I don’t consider myself old; older, perhaps, but not old. I was born in the early 1950′s, like so many of my baby-boomer brethren.
Most of us grew up pledging Allegiance to both the Flag and the Republic, and loving Our County unabashedly.
This didn’t mean blind love. As we grew, we saw the injustices perpetrated against minorities, and some of us questioned different military and political adventures overseas. Some were valid, some questionable, but all worthy of intelligent discussion and debate.
This is who we are.
Sadly, some of the debate stopped being intelligent, or discussed.
But most of the people here, whether native-born or legally-adopted, felt a love for the United States, for her history, her culture, her soul.
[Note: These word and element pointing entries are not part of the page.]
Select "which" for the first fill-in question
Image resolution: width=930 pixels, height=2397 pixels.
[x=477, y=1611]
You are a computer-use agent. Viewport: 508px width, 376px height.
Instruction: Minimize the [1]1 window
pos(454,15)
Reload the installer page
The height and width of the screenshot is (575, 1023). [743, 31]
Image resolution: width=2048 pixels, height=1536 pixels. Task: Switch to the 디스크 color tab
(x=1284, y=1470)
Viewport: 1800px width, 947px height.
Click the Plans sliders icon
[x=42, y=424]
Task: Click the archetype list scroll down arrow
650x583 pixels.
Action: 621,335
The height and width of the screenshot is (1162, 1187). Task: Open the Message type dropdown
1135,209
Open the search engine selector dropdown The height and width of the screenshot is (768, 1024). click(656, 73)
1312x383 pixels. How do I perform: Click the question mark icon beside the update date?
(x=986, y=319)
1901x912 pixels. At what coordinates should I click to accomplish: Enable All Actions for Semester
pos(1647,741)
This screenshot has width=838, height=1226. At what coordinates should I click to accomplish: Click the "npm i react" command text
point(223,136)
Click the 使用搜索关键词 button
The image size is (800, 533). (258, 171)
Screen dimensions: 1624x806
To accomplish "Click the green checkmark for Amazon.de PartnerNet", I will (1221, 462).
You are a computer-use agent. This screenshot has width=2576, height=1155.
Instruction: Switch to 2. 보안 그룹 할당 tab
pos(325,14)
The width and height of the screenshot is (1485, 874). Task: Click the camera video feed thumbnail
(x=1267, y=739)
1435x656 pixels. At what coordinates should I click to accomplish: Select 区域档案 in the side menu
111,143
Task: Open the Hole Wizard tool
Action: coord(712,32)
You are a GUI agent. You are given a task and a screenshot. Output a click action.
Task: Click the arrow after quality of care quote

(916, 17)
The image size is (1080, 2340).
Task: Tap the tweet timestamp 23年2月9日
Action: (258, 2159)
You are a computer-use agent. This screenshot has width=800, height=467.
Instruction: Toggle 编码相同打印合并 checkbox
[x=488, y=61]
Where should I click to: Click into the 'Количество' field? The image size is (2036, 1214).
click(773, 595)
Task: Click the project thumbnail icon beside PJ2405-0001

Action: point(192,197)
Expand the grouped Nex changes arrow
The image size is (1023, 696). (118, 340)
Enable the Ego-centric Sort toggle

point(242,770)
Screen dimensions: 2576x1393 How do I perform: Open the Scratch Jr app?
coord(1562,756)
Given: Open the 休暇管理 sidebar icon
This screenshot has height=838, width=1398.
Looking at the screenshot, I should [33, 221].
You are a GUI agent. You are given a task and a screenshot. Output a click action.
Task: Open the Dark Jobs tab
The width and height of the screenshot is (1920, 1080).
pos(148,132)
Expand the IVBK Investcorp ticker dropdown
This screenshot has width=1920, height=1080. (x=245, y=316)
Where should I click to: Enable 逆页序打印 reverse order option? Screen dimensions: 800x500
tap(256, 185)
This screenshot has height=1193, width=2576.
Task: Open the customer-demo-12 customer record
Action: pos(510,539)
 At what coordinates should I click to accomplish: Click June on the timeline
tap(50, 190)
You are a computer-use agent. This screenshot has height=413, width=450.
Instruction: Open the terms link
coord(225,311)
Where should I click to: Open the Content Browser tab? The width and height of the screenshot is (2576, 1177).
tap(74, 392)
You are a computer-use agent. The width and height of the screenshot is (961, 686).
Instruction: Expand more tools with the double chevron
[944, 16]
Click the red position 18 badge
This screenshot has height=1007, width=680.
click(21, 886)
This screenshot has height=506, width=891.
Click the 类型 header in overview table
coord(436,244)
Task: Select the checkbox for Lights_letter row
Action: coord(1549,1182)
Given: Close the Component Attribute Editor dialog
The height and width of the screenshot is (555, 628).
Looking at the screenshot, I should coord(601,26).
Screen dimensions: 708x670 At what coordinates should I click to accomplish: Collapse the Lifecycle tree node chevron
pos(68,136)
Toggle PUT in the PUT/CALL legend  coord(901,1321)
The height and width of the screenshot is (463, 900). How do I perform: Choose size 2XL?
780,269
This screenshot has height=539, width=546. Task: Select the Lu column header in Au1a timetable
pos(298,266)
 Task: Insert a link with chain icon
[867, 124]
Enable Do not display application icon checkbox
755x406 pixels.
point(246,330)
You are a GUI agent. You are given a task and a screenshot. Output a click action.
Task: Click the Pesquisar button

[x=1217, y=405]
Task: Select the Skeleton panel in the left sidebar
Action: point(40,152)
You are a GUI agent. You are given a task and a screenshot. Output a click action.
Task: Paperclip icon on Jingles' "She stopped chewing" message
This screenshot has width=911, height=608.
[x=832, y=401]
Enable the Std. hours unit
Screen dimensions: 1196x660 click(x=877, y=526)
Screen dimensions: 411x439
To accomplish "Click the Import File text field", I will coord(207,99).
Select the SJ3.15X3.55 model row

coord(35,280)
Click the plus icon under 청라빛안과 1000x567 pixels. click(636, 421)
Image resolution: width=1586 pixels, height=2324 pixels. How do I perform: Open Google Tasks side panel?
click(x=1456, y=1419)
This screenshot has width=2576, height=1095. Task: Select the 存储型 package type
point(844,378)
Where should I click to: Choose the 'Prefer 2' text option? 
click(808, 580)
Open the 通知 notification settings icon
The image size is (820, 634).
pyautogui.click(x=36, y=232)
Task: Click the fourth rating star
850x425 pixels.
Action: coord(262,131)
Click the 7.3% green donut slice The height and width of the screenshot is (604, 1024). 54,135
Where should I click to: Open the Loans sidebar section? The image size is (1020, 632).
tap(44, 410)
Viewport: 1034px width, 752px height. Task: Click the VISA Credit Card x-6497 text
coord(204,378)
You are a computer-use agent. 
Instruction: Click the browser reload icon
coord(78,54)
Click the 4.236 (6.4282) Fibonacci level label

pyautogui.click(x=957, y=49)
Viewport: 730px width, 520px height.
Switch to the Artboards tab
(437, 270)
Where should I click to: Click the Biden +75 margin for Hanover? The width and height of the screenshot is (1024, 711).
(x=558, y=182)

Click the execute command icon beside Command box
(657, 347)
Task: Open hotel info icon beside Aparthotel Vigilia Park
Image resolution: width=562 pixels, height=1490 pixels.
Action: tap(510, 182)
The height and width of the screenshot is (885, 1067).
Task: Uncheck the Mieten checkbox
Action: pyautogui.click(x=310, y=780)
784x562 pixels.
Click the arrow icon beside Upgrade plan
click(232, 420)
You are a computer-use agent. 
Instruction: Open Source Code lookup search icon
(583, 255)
We were and are Americans. And persons who moved here wanted to assimilate, to become as we. E Pluribus Unum.
Not just long-term visitors from a foreign land demanding we speak their language or adopt their culture.
President Theodore Roosevelt said it best,
“In this country we have no place for hyphenated Americans. A hyphenated American is not an American at all. This is just as true of the man who puts ‘Native’ before the hyphen as of the man who puts German or Irish or French before the hyphen. Americanism is a matter of the spirit and of the soul. Our allegiance must be purely to the United States. We must unsparingly condemn any man who holds any other allegiance.”
I’ve Irish and German heritage. I’m proud of having both. But, I’m an American. This is who I am.